EXERCISE: Any picture in the range stays out of the copy; retype exactly the lines from the one with "Image resolution: width=574" to the end of the listing.

DATA FOR THE TASK:

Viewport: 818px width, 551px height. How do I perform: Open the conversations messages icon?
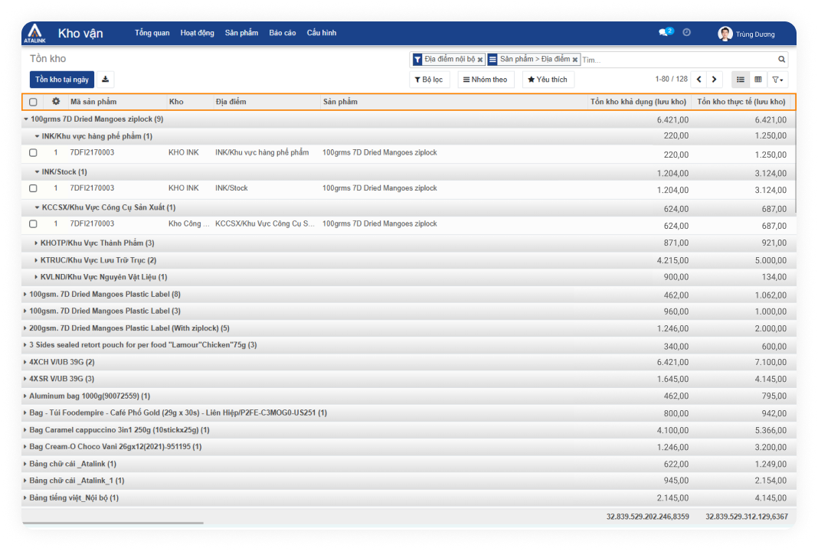pyautogui.click(x=664, y=33)
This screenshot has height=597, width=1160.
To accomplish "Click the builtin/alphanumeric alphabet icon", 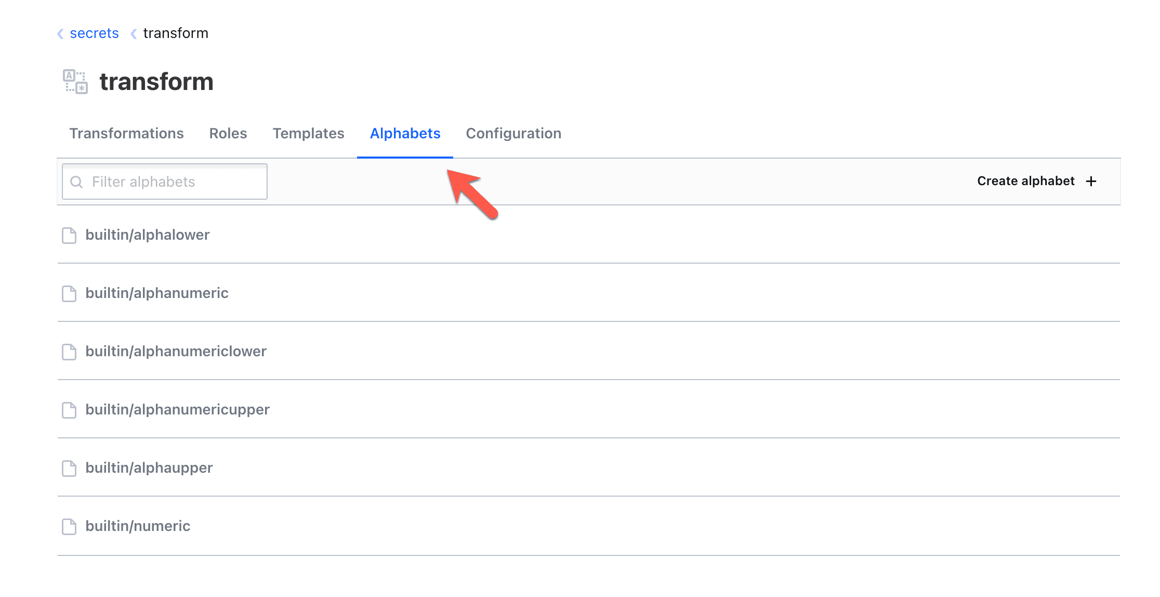I will 69,292.
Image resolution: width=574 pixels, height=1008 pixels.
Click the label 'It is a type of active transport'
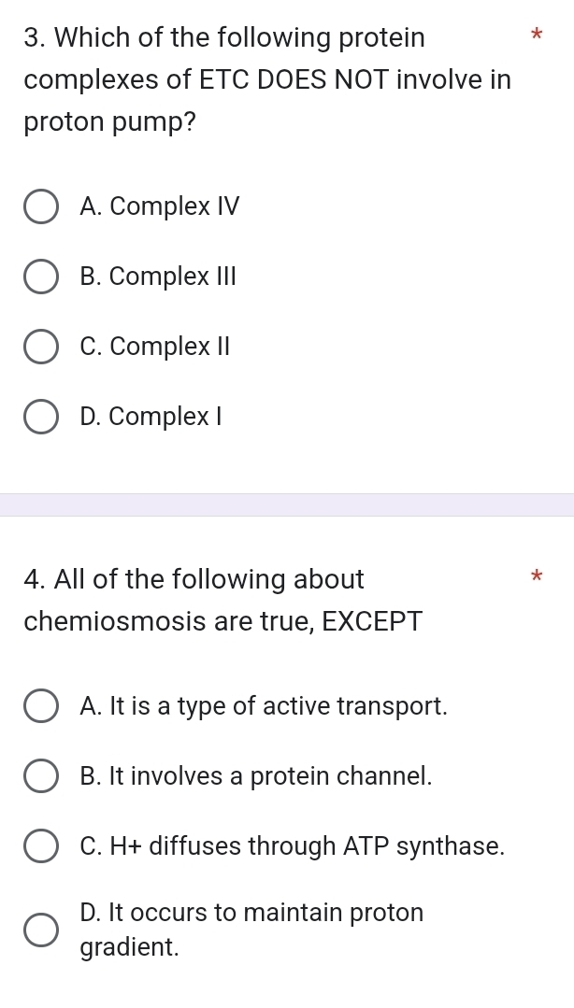pyautogui.click(x=265, y=706)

OUTPUT FOR THIS TASK:
Image resolution: width=574 pixels, height=1008 pixels.
Click the label 'It is a type of active transport'
pyautogui.click(x=265, y=706)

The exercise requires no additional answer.